Aim of the task - Would you repeat the data below exactly, taking out the images?

Material shown section start

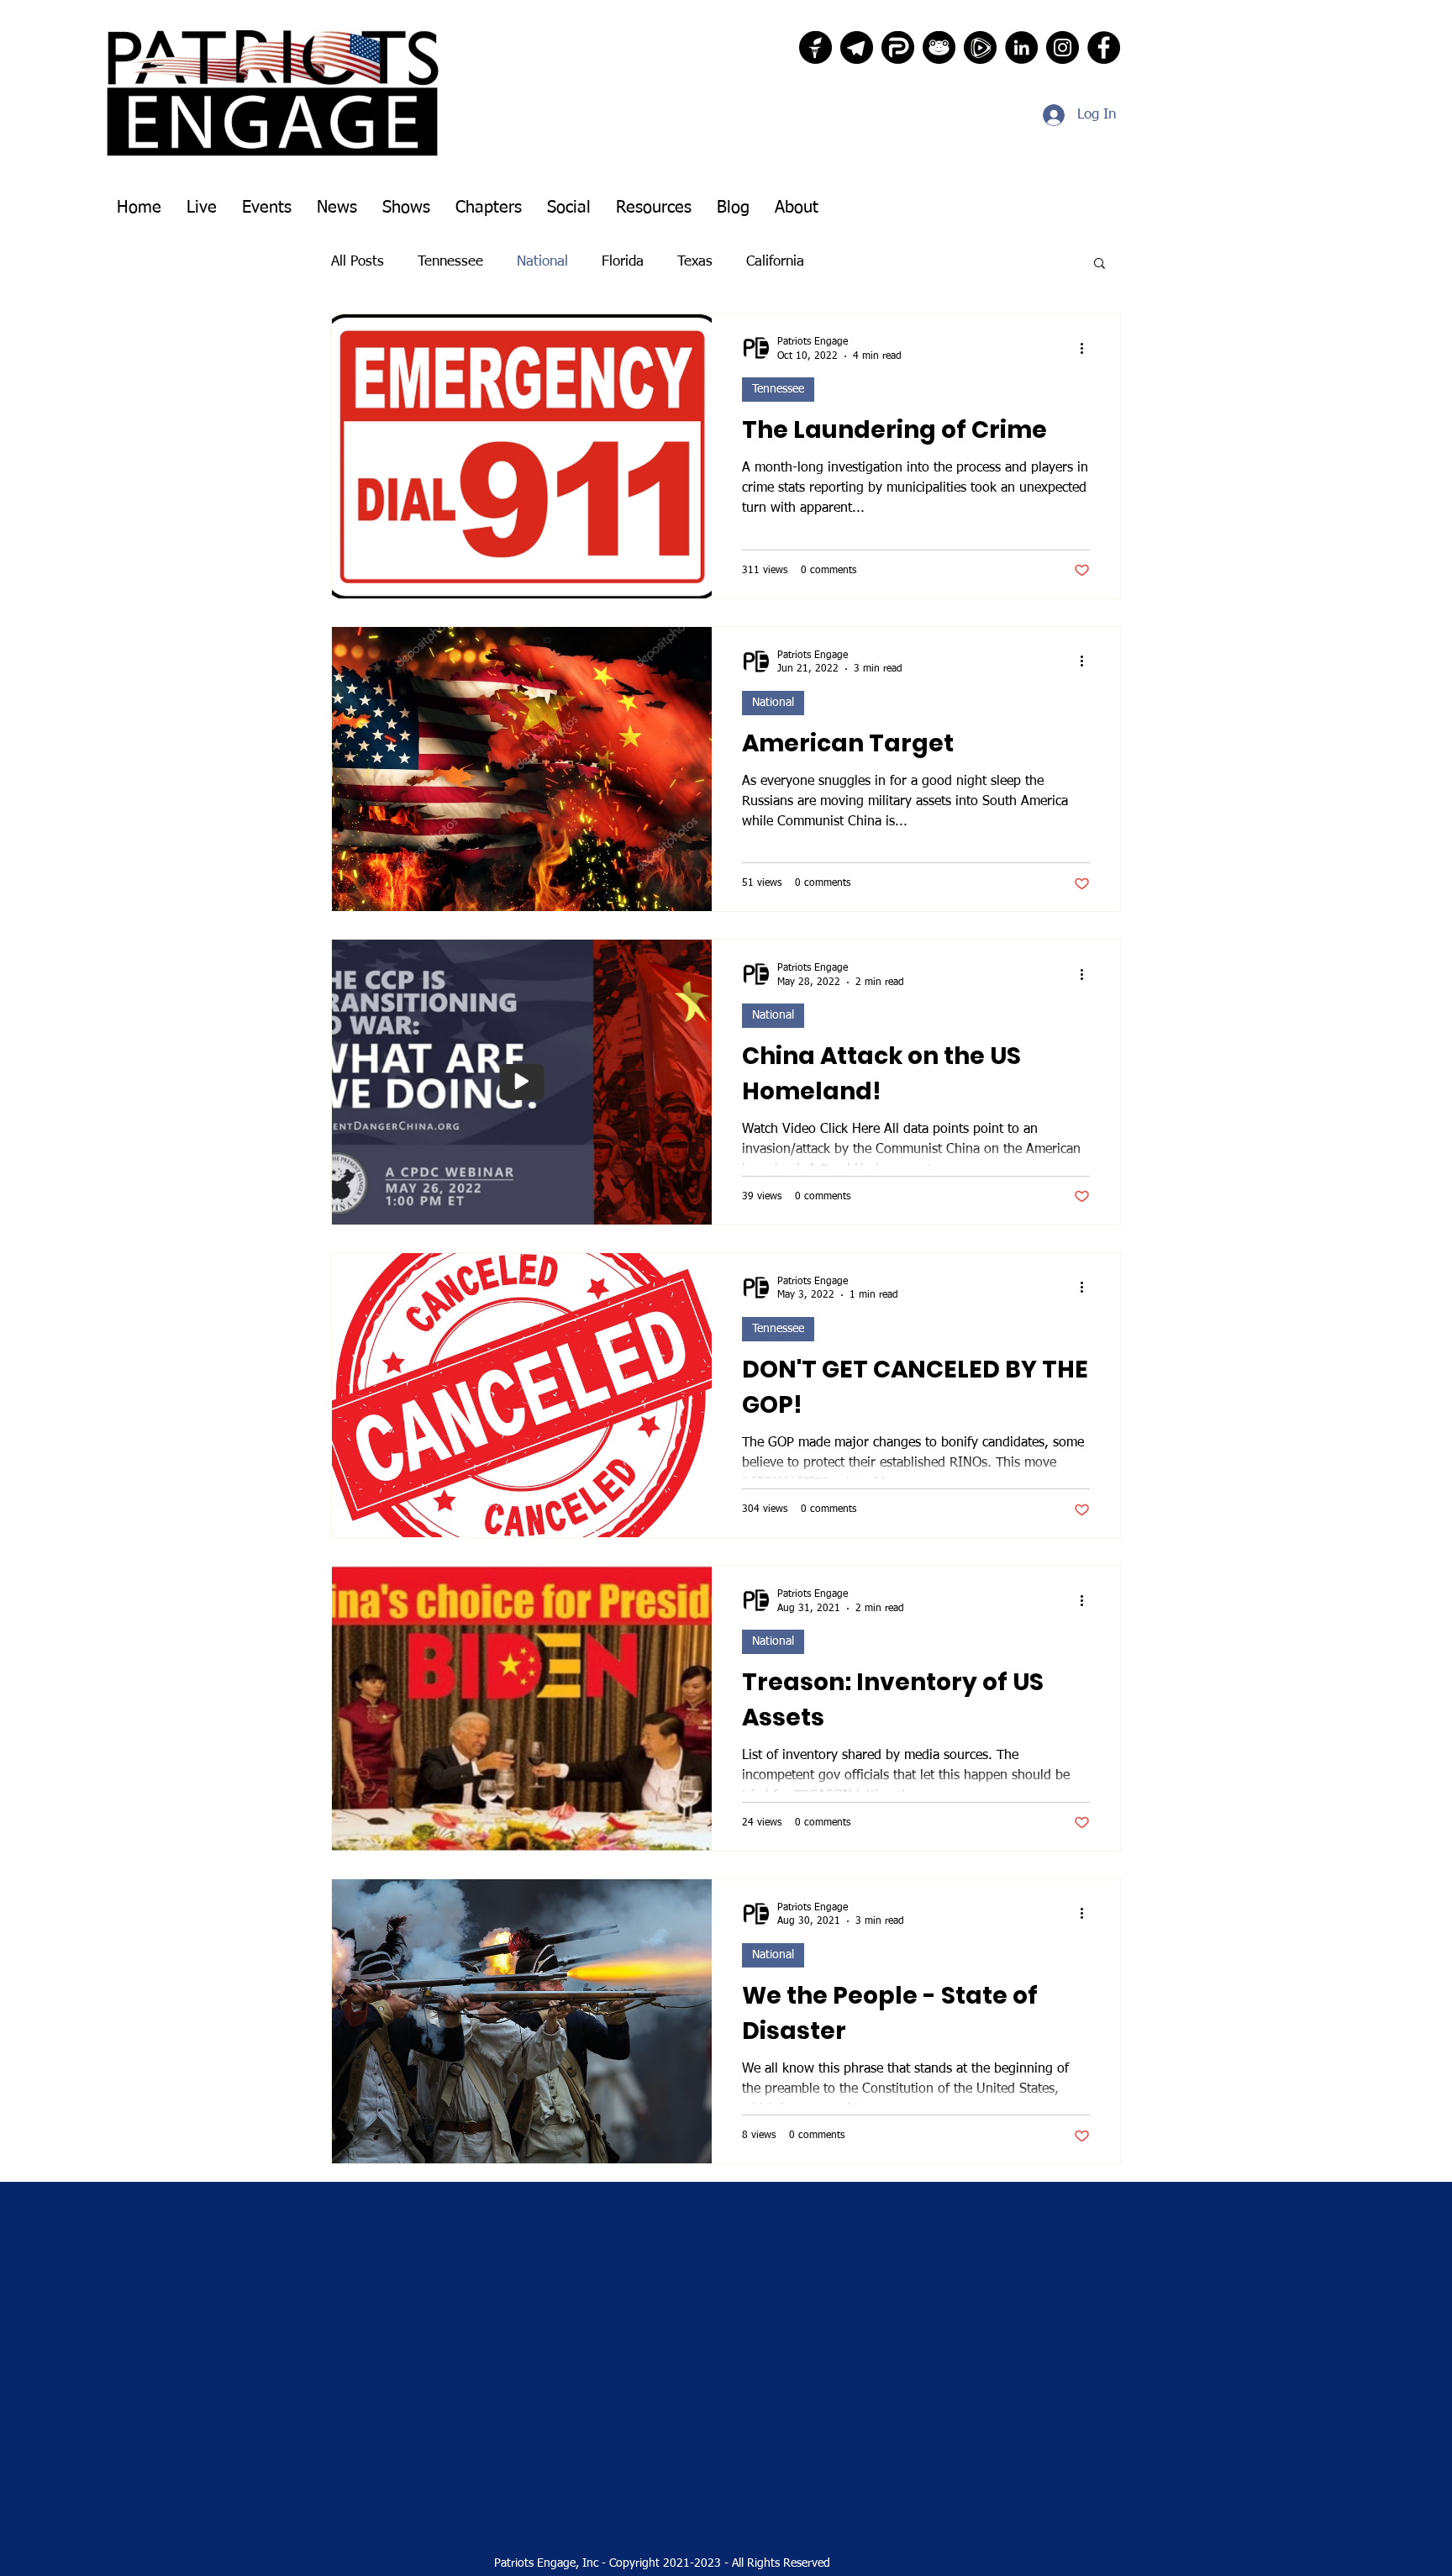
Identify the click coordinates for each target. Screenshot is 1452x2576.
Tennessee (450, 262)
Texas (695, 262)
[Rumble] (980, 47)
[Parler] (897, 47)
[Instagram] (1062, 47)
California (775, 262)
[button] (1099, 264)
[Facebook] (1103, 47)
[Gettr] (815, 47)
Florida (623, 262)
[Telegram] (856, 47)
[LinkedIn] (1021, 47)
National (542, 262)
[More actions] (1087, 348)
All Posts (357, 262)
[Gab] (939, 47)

Material shown section end

Response area -
Identify the click coordinates for each target. Screenshot is 1452x2576.
Tennessee (450, 262)
Texas (695, 262)
[Rumble] (980, 47)
[Parler] (897, 47)
[Instagram] (1062, 47)
California (775, 262)
[button] (1099, 264)
[Facebook] (1103, 47)
[Gettr] (815, 47)
Florida (623, 262)
[Telegram] (856, 47)
[LinkedIn] (1021, 47)
National (542, 262)
[More actions] (1087, 348)
All Posts (357, 262)
[Gab] (939, 47)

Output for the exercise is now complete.